Parallelization: The multi-tasker workflow, this separates tasks across multiple LLMs and then combines the outputs. This is great for speed, but also collects multiple perspectives from different LLMs to increase confidence in the results.

Orchestrator-workers: The middle manager of the workflows, this has an LLM that breaks down the tasks and delegates them to other LLMs, then synthesizes their results. This is best suited for complex tasks where you don’t quite know what subtasks are going to be needed.

Evaluator-optimizer: The peer review of workflows, this uses an LLM to generate a response while another LLM evaluates and provides feedback in a loop until it passes muster.

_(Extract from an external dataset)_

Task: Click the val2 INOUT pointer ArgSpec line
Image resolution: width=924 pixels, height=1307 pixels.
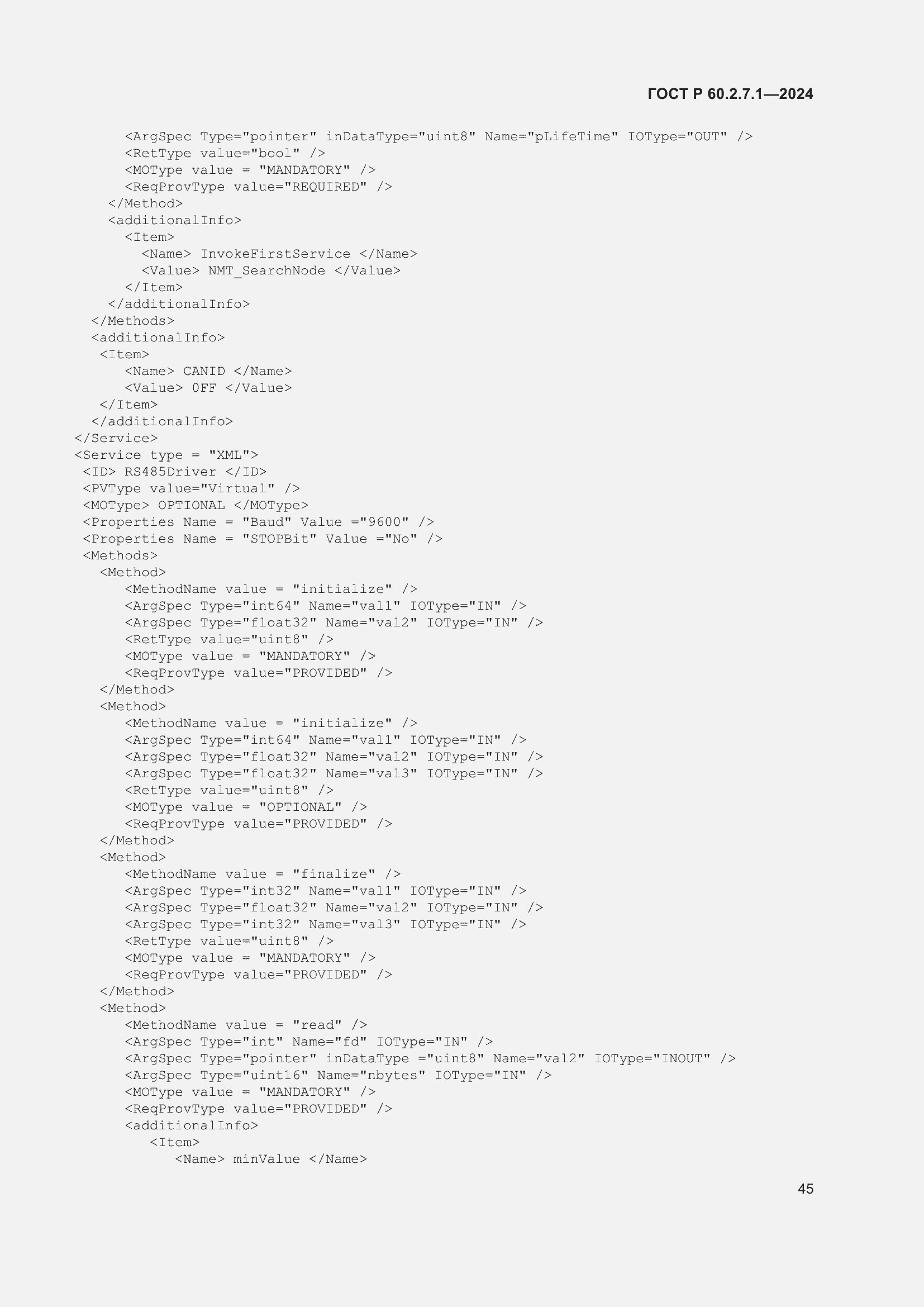Action: [430, 1058]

And finally…AI Agents! Let’s start with the use case. Agents are best for open-ended problems. Not the open-ended problem of your cousin who never pays you back. These are problems that are difficult or impossible to predict the exact number of required steps. It’s the classic example of where you need a human to monitor the results, assess what else is going on, and then make the best decision for the situation. And while it will still make mistakes, just like that one time in college, it acts on its own accord and does its best.
To summarize Anthropic’s take on agents, an agent has the following capabilities:
Understand complex inputs
Engage in reasoning and planning
Reliably use tools
Recover from errors
While the agent is working, it can obtain “ground truth” from the environment to validate its progress and can also pause for human feedback or confirmation to proceed, something that should be mandatory for any critical task or while accessing sensitive information.

Of course, I’m going to have a security spin on this. When you’re building agentic workflows or agents, it’s critical to have visibility into what is happening in each LLM call and response. Even the most structured workflows aren’t infallible. This is especially important for any public-facing AI applications.
While the risks exist today, the impacts still appear small. But we said similar things about the Internet…and cloud…and well, here we are still cleaning up the mess.
There is a lot of potential in deploying AI in your environment, whether you build it yourself or you bring in third-party solutions that aren’t agent-washed. No security team should live in the land of “no” and outright block AI implementation.
It’s about intentional deployment.
Understand the problem you are trying to solve (and I mean REALLY understand it)
Identify the most simplistic solution (there are no style points awarded)
Understand the security risks and mitigate them accordingly, where it makes sense. Yes, some risks will be there, and the level of effort to correct them outweighs the benefits of the implementation…acknowledge that and build compensating controls around it.
Monitor for weirdness, not just security issues. It’s still early days on what happens with these systems, so keep your head on a swivel while you’re building the bus and the bridge while driving blind. It will probably be alright, I trust you.